Our tradition of voting in person on a Tuesday in November dates to 19th century agrarian society. The white men who had the right to vote were farmers who needed one day to travel to their polling places. Sunday was reserved for religious worship, Wednesdays were market days and farmers couldn’t travel during the winter or be away from their farms in the spring, summer and early fall. This essentially left Tuesdays in November. It is significant that the COVID-19 crisis that is forcing us to modernize our election procedures is happening at the same time that our country is engaged in an uncomfortable reexamination of and reckoning with our history, our national identity and our traditions. America holds deep attachments to these traditions — as it does to a romanticized and mythologized national history — but voting is too important to get lost in this scuffle.
Deciding factor
I have heard many stories from first-time voters in the July 7 primary who said the ability to vote by mail was the deciding factor in convincing them to exercise their right to vote, and similar stories from parents who said their young adults voted only because they could do so by mail. In many families, the ballot prompted conversations about voting and impromptu civics lessons among parents and children who were being educated at home. As we rocket toward November’s election with the coronavirus still surging, we must be focused on how we prevent voting by mail from being undermined by those who would benefit from its failure.
Voting by mail transforms Election Day from the main event into a somewhat anticlimactic deadline for mailing in your ballot. When voters are returning their ballots over a two-week period, every day of those two weeks is Election Day and the full-court press of voter engagement known as Get Out the Vote — traditionally, the final days of the campaign — now kicks off when the first ballots arrive in mailboxes. Candidates must make sure we’ve reached every voter and said everything we want to say to them by the time they get their ballots, and sustain that communication until the final ballots are cast. I believe my campaign succeeded because of our ability to prepare for and adapt to this extended GOTV, and the effort we put into educating voters about vote-by-mail and tracking ballot returns.
When it comes to the ideals we cherish as Americans clashing with the reality of our history, perhaps there is no starker example than the issue of voting rights.

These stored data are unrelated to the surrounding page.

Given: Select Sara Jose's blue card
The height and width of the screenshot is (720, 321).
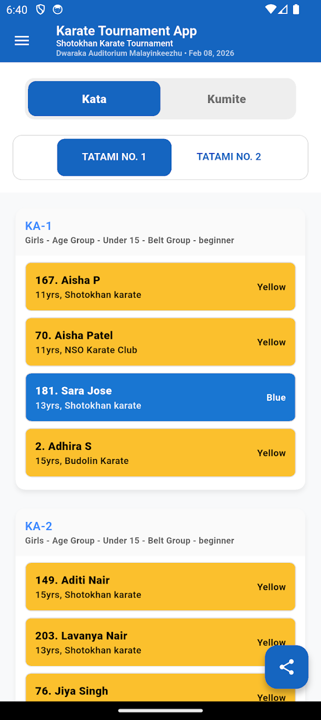Looking at the screenshot, I should pyautogui.click(x=160, y=397).
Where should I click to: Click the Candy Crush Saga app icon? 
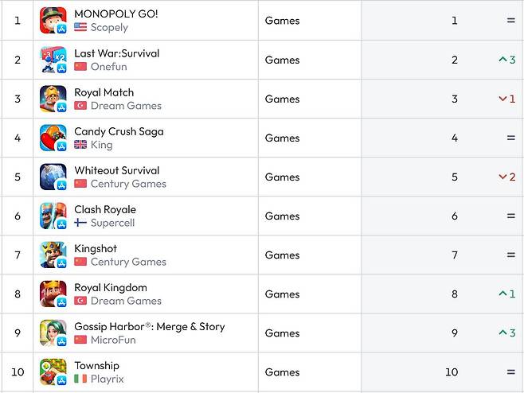[53, 138]
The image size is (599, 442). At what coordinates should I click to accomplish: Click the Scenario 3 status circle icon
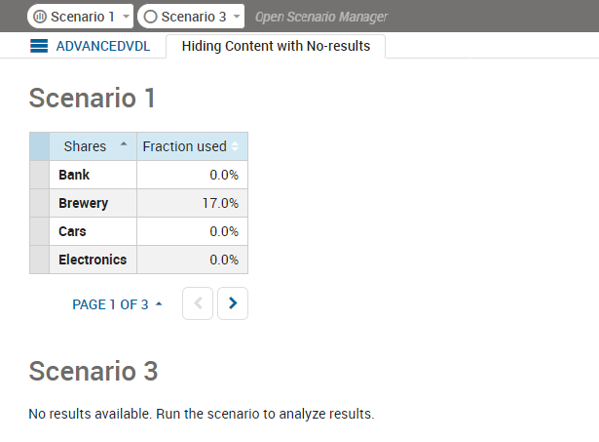click(151, 17)
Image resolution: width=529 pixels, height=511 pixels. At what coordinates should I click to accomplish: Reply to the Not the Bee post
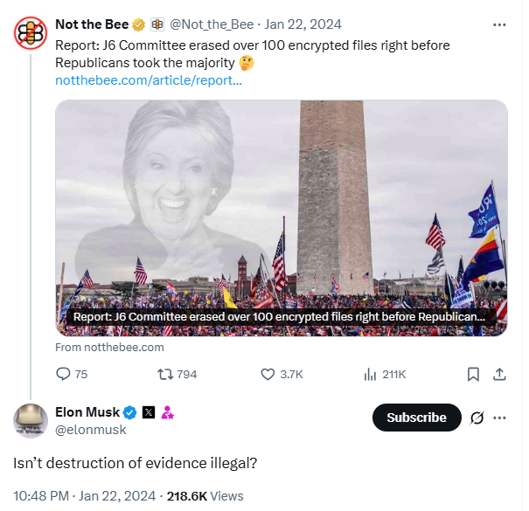point(63,374)
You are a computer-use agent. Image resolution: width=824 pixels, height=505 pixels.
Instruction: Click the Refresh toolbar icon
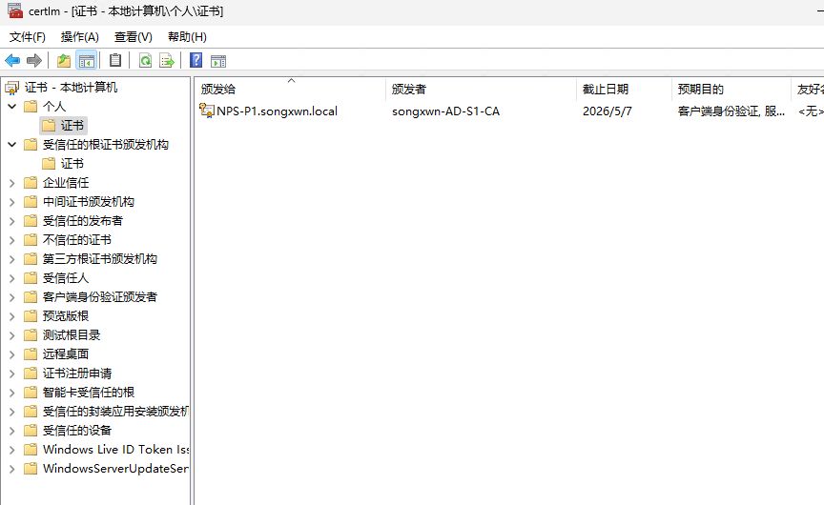(145, 61)
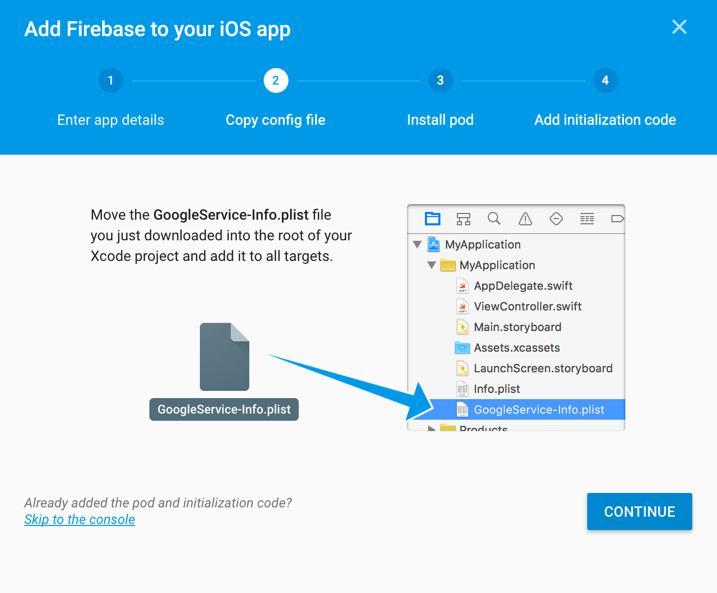Image resolution: width=717 pixels, height=593 pixels.
Task: Open the report list navigator icon
Action: (x=587, y=219)
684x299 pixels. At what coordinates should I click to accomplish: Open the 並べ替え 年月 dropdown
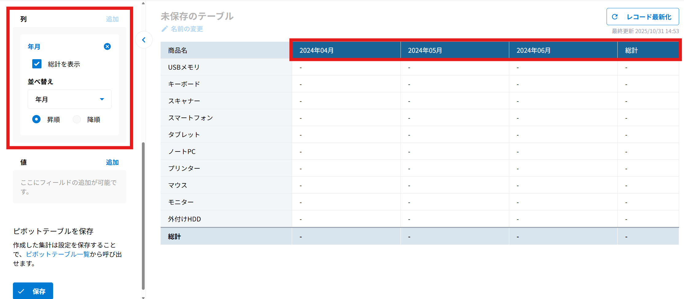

The freedoms and liberties enshrined in the right to vote, the principle of a government of the people, by the people, for the people, defines us as Americans, yet our country has a long, troubled and violent history of trying to prevent and block the right to vote from including all Americans. We have an opportunity and a responsibility now to live up to our ideals and be who we think we are and aspire to be, and it has never been more important we do so.